3 out of 30 declared today hat they were finished. We sat for a time and just looked to query...were they really done or just sick of it?... the results in fact, are awesome!!!

See photos here and on the facebook page.


Thanks TR

Sunday, February 15, 2009

Art Students work to produce large scale works.

Throughout the winter of 2008 and early in 2009, all classes worked on larger scale paintings.
(Middle School Art)

The two classes of middle school students worked on individual "tiles" or sections of two rather unique murals. One mural featured Mussorgsky's "Pictures in an Exhibition" and the other was based upon the famous childrens symphony "Peter and the Wolf" by Sergei Prokofiev.
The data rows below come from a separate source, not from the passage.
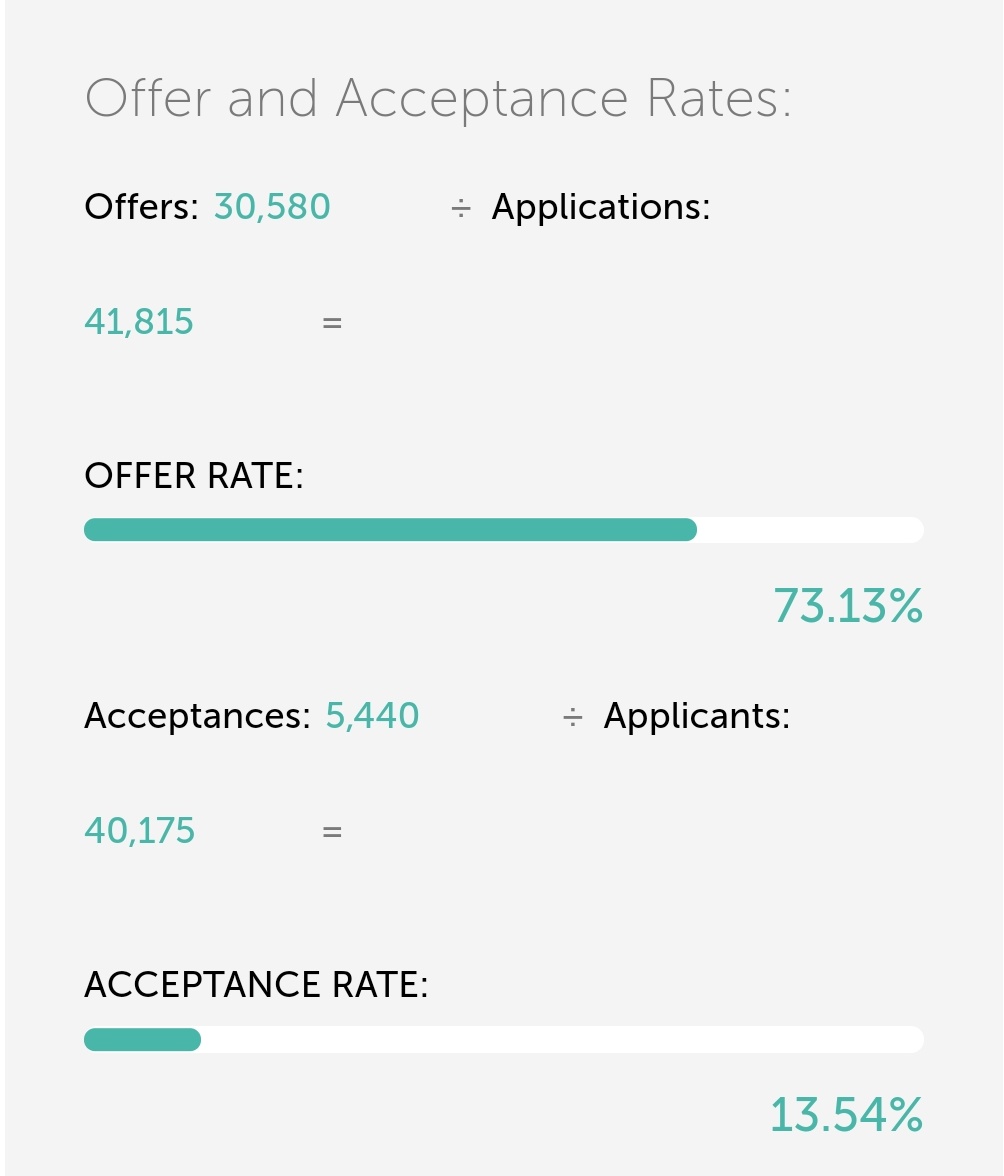Click the Offer and Acceptance Rates heading

pyautogui.click(x=438, y=99)
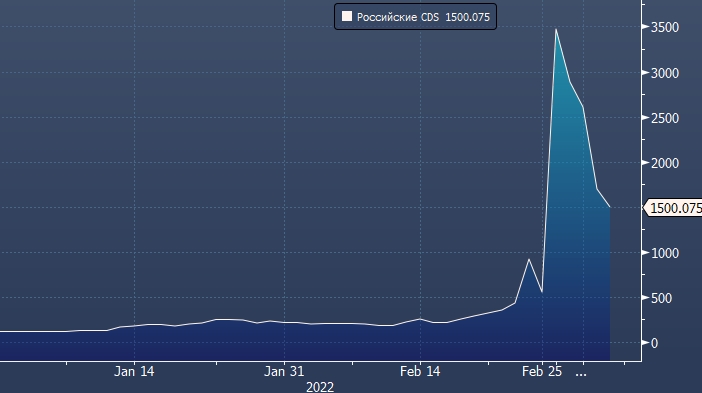Select the 1500.075 current price tag on axis
The image size is (702, 393).
coord(673,208)
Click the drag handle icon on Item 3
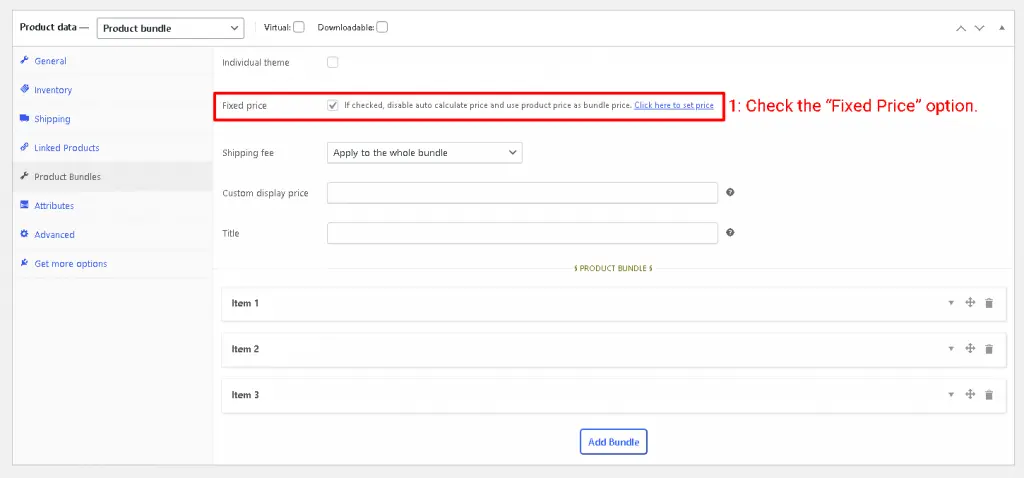1024x478 pixels. tap(970, 395)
Students first listened to the music and sketched ideas for the characters and the instruments. Then after scanning all of the individual drawings into “jpgs”, I spent several days designing the large murals using the students drawings combined with copyright-free photos from the web. Using Adobe Photoshop to manipulate the photos to hi-key contrast and to posterize them, I then layered the work and designed the layouts in a very large Photoshop file.

Once the composition was finished, it was output to Illustrator, then as “.eps” to “.pdf” and then each of the 24 “tiles” was printed in full tone grayscale on letterhead sized paper.
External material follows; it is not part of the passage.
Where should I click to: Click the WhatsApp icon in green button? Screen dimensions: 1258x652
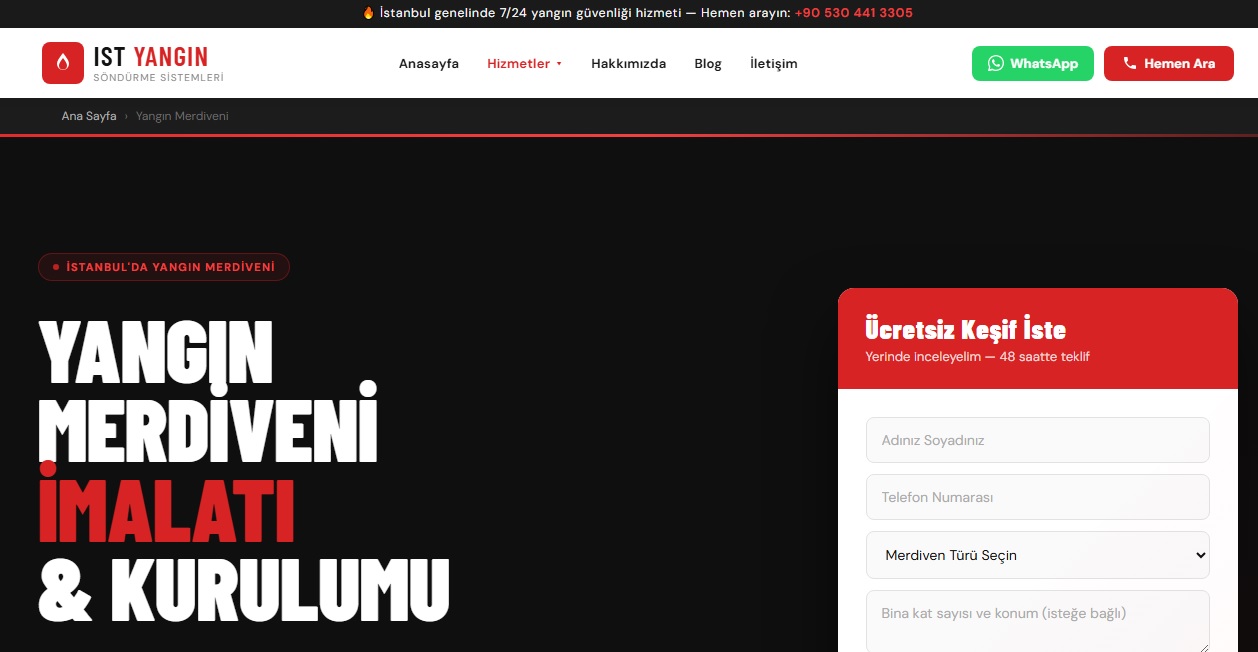pyautogui.click(x=995, y=63)
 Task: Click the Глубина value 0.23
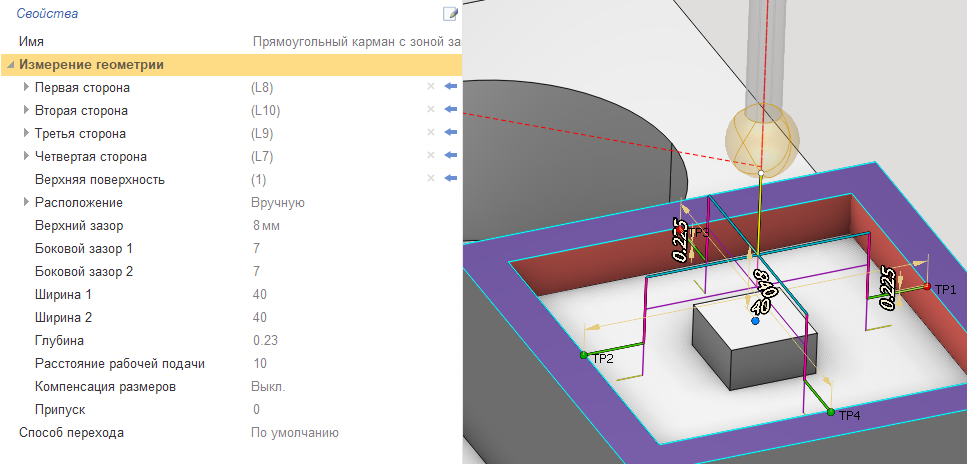(265, 341)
The first job was to get some color. The idea was that we would paint with bright rainbow color, a field to cover each of the smaller canvases. So each student was given a 70 x 50 cm (28 x 20”) canvas, and proceeded to paint whatever they wished to create a large color field. We used only the primary colors: magenta, cyan and yellow acrylic, and the students mixed their own color variations for oranges, greens, violets and other colors.

Once these were completed, the color tubes were put away and only black and white tubes were made available. Students first were instructed to paint the white highlight areas first and then the grey value tones and then the blacks.
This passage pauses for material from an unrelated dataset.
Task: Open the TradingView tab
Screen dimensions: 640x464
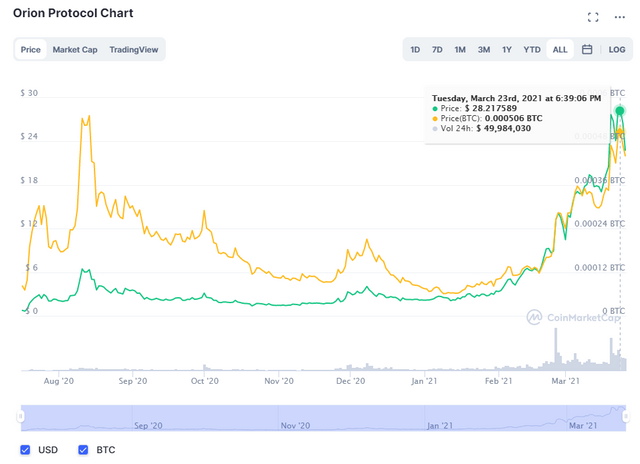Action: 134,49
Each student used a scale-up technique that we had used on a prior assignment and then they mixed values on little plastic plates, used as palettes.
Each student was required to use a rather large 12 mm wide (½” wide) boar’s bristle brush. Each student was also required to bring their own brush and care for it and clean it and their work areas. (This point was a small nightmare for the teacher but we will leave that to your imagination.)
Each student worked in our “atelier” at their own easel.

A quick note here about the easels:

We needed 40 easels for the new art department at the beginning of the year. Fortunately, one of the directors had given me an unused mini easel (about 20” tall), which I originally nearly declined as it was so small. But later, I was able to use this as the model for the local carpenter, who used it to make our first six foot tall prototype and in turn, forty more for about a quarter of the cost of an imported art easel. We are using these easels now in every class and they are really wonderful.

The “atelier” is the special name for the class which I was after much negotiation, able to acquire. It is a double sized classroom upstairs in the unfinished portion of the school. With help from visiting art teachers, we measured off the classroom walls with blue masking tape to separate the “artists” by about one and a half meters each. Each student had his/her own workspace and this reduced the shenanigans by some percentage. I still found many delightful and unexpected surprises. For example to turn around to see one young man trying to pants his neighbor, or another running after another student with a loaded paint brush hollering “I’m gonna get you..back”!

There were several serious talks at the top of my lungs and several much delayed detentions given. But all in all when you look at the result, it is a really big work and the many latitudes (and errors) made by the students come finally together in a very sweet semi-abstracted work.

These two large murals will hang in the music room, and not only provide color and interest but will act as an acoustic dampener for a very acoustically bright room. I only wish the artworks would have helped dampen some of the extra acoustic chatter during the painting of the murals!